Article:
(begin)

Alison McQueen

Reading group notes

For Discussion…

‘A girl could not remain so for ever. Once she had crossed that divide into motherhood, she could never return to her former self, and no man would ever look at her again with the same eyes.’ Do you agree with Shurika, or is this view solely a product of time and place?

‘Nothing is what it used to be. And I have a feeling that this is just the beginning.’ How has the author set about capturing the sense of impending change in The Secret Children?

‘You mustn’t dwell on the past, Mary. It will do you no good, no good at all.’ Is Sister Margaret right?

‘Any onlooker would have thought that Mary’s arrival was nothing but an irritation and that Serafina might have preferred to sever all connections with her. But Mary knew better.’ How would you characterise the relationship between the sisters?

‘I’m not going to suffer for the rest of my life as a punishment for a crime I never committed.’ What does this say about Serafina?

‘That was the way of gradual changes. They crept along like silent shadows and before you knew it, everything had altered, and nobody seemed to realise.’ How does this chime with your experience?

How does the author illustrate the differences between India and Africa?

‘Men want gratification. Women want security.’ Do you agree with Serafina?

‘Life is unfair.’ Is this always Serafina’s starting point? Was that always the case? And if Mary is different, why is she?

How has the author dealt with the themes of shame and guilt?

‘We should learn from our mistakes.’ Do the characters in The Secret Children learn from theirs?

‘The things that frighten us most lose something of their terrible lustre as the years pass by.’ Is that your experience?

‘Always be proud of who you are. Proud of where you came from. Without that, what do you have?’ Is this is the strongest message of the novel?

 

In Conversation with Alison McQueen

How did your convent education influence your depiction of St Agnes’s?

I have clear memories of what it was like to be educated in a convent environment. The nuns were a very mixed batch of women, dedicated to their calling, some of them kind and friendly, others not so much. They chose to live a life removed from the outside world, and stuck rigidly to the old-fashioned ways passed down through the order. Routine and discipline shaped everything, and anything to do with ‘becoming a woman’ simply did not exist.

How important do you think historical accuracy is to a novel set in the past?

The Secret Children is set against a vast backdrop – the closing scenes of what came to be known as the British Raj, the advent of World War II, and the catastrophic partition of the new independent India. Historical accuracy was essential to give the story its sense of time and place. These events changed the whole landscape of the British Empire, and sealed the sub-continent’s fate as a nation divided.

How did you physically write The Secret Children and why?

I wrote the opening dedication on my mother’s 70th birthday, fourteen years ago. That sole paragraph sat in a notebook for seven years before I felt ready to begin writing the story. I was totally unprepared for the emotional impact it would have on me, creating the grandparents I never knew, writing of lives and places I could only imagine, trying to piece it all together. It was an exhausting process, but it taught me a great deal.

Which character in the novel are you most like?

I’m not sure that I am particularly like any of the characters in the novel, as much as I would like to be. I admire Dorothy greatly, and I envy Mary the kind purity of her nature which remains to this day. If pushed on that question, I think I would say that I am most like Shiva, watching quietly from corners without saying much.

Have you always written?

(end)

Data excerpts:
(begin)

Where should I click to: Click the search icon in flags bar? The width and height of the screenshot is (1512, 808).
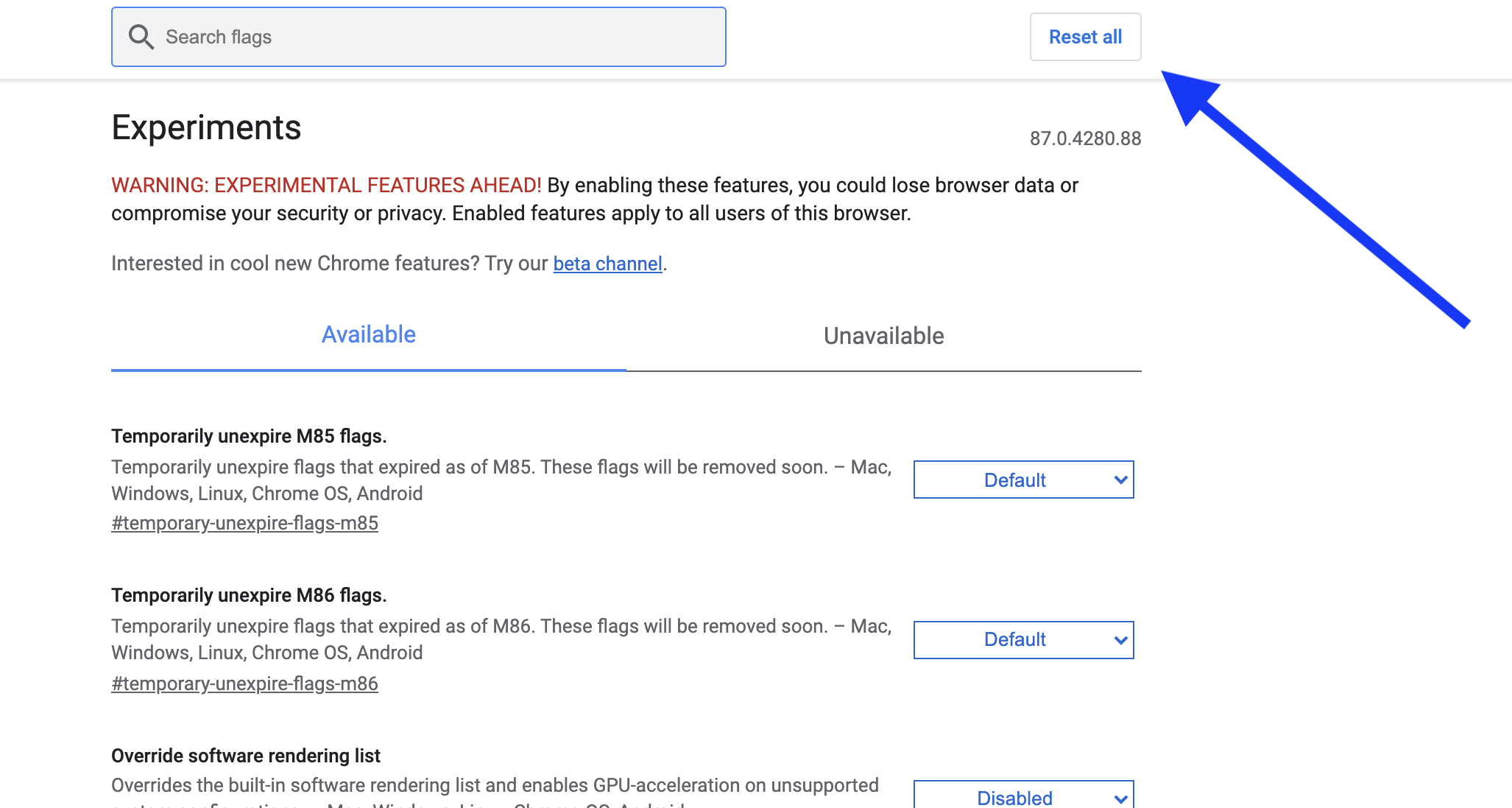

(end)
(begin)

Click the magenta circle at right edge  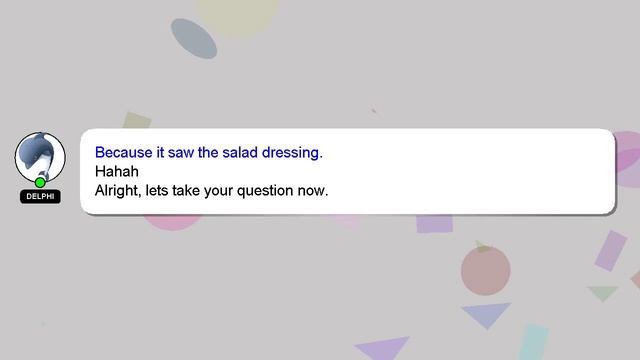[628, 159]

(end)

Task requirements: Sum up the reading group notes in two sentences. The listings aren't needed here.

Task response: The reading group notes for The Secret Children give discussion questions, most built on quotes from the novel, covering topics such as motherhood, change, shame and guilt, the relationship between the sisters Mary and Serafina, and the differences between India and Africa. In a conversation that follows, Alison McQueen recalls her convent education, calls historical accuracy essential to a story set against the end of the British Raj, World War II and the partition of India, and describes writing the book as an emotional, exhausting process.